Hay una afirmación que, aunque a primera vista parezca osada, sostiene una de las intuiciones más profundas del pensamiento cristiano: todo puede ser objeto de una lectura teológica. Esta convicción no surge de un afán apologético ni de un imperativo moralizante que pretenda forzar sobre la realidad una significación que le es ajena. Muy por el contrario, nace del reconocimiento de que el mundo, en su complejidad y en su misterio, no es un dato bruto, una sucesión arbitraria de hechos, sino una creación cargada de sentido, cuyo origen y destino se inscriben en el designio de Dios.
Desde los albores de la fe cristiana, y particularmente en la tradición patrística y escolástica, se ha sostenido que lo creado no sólo proviene de Dios, sino que remite a Él. Cada criatura, cada gesto, cada acontecimiento (incluso los más humildes o aparentemente profanos) puede, si se lo contempla con mirada penetrante, revelar algo de la verdad divina, o al menos de la condición del hombre frente a esa verdad. No hay rincón del universo que esté fuera del alcance de la mirada teológica; porque el Λόγος, al encarnarse, asumió un cuerpo, una historia, una lengua, un mundo.
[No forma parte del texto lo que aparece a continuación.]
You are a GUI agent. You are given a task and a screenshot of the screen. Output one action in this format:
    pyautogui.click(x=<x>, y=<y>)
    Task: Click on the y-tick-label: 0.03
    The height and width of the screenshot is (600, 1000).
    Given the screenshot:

Naturalmente, esto no quiere decir que todo sea formalmente teológico. No toda obra de arte, no toda novela, no todo sistema político, ha sido concebido con intención teológica. Pero la ausencia de intención explícita no impide que pueda ser interrogado desde una perspectiva sobrenatural. Hay, por así decirlo, una teología implícita en toda obra humana, incluso en aquellas que se presentan como seculares, indiferentes o incluso hostiles a la fe. El alma humana, aun cuando niega a Dios, lo delata en sus gestos. La teología, como ciencia de la sabiduría revelada, tiene el derecho —y el deber— de escuchar esas voces, aunque sean confusas o contradictorias.
San Buenaventura hablaba de una triple lectura de la realidad: literal, moral y anagógica. Esta última, la más alta, es la que permite entrever en las cosas del mundo un más allá, una orientación hacia lo eterno. Desde esta perspectiva, un film contemporáneo, una obra abstracta, una canción popular o un ensayo político, pueden volverse transparentes al misterio, si se los contempla no como fines en sí mismos, sino como fragmentos de un discurso mayor.
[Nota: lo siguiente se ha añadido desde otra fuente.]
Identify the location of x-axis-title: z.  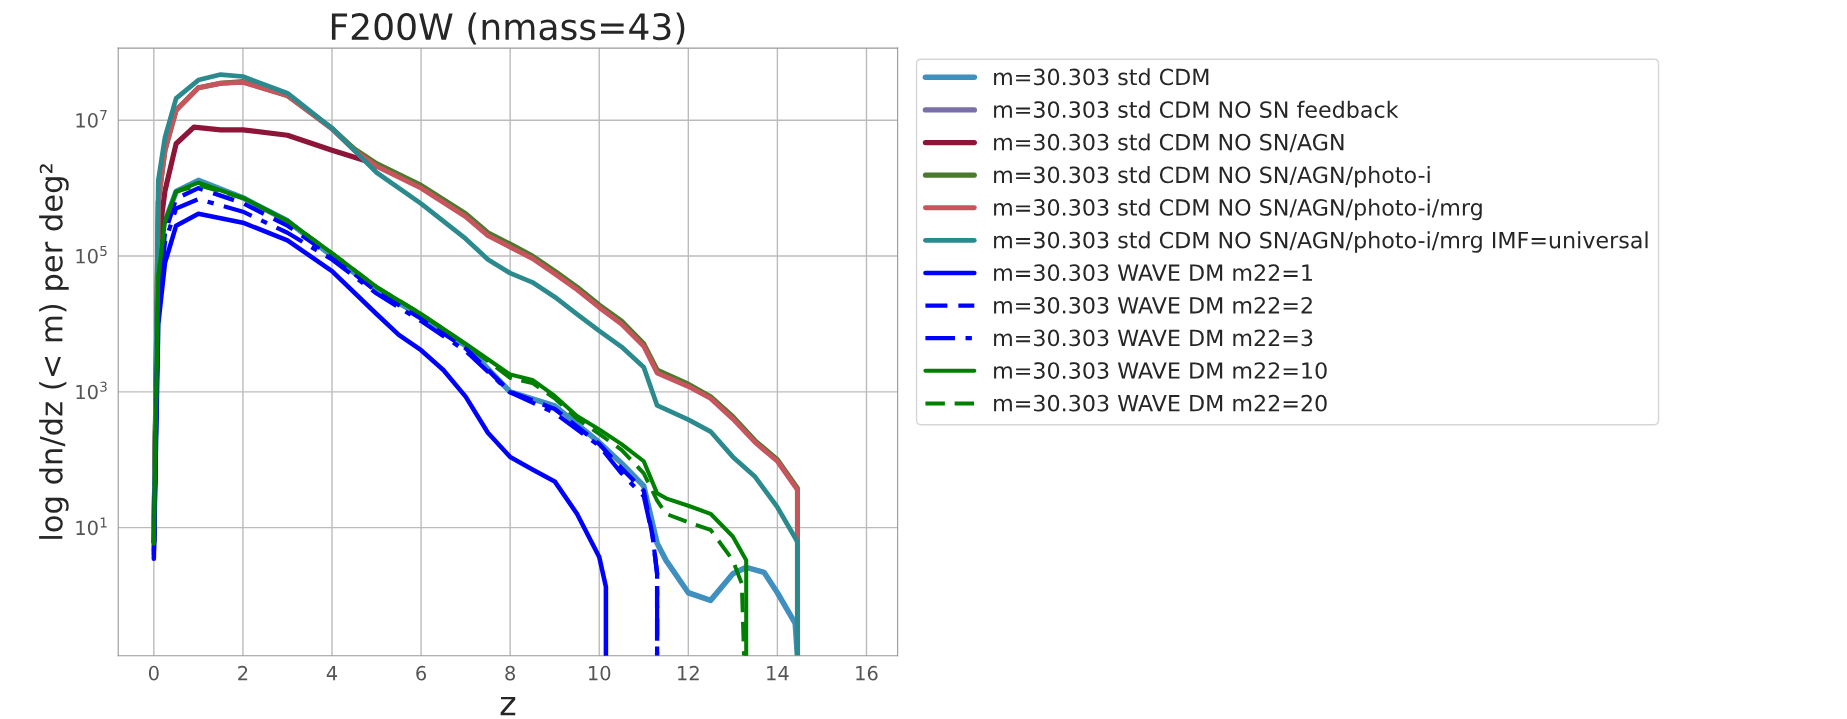
(508, 706).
Es cierto que muchos de los productos culturales de nuestro tiempo parecen cerrados a toda trascendencia. Pero incluso en la negación, en la blasfemia o en el absurdo, se transparenta algo del drama humano, de su sed insatisfecha, de su nostalgia de redención. El teólogo es, antes que todo, un lector. No acude al mundo para dictar sentencias, sino para discernir signos. Y si el mundo ya no habla con claridad, eso no justifica el silencio de la teología, sino que exige de ella una escucha más fina, más paciente, más contemplativa.
La gran tentación de nuestra época es separar los saberes, fragmentar la mirada, clausurar la pregunta última. Pero la teología, cuando es verdadera, no se conforma con ser una disciplina entre otras: se sabe convocada a ser principio ordenador, punto de fuga, mirada que reconcilia. Porque sólo desde lo alto se ve el conjunto. Y si el mundo parece un rompecabezas imposible, tal vez sea porque falta quien lo mire desde el monte.
La lectura teológica de lo real consiste en abrir el oído a lo que cada cosa, en su misterio, nos dice de Dios o de su ausencia. Hay una teología de la luz y una teología de la sombra. Hay una mística de la belleza y una teología del grito. Todo puede ser leído teológicamente. Y el teólogo, como el poeta, como el místico, como el amante verdadero, no desprecia ninguna voz.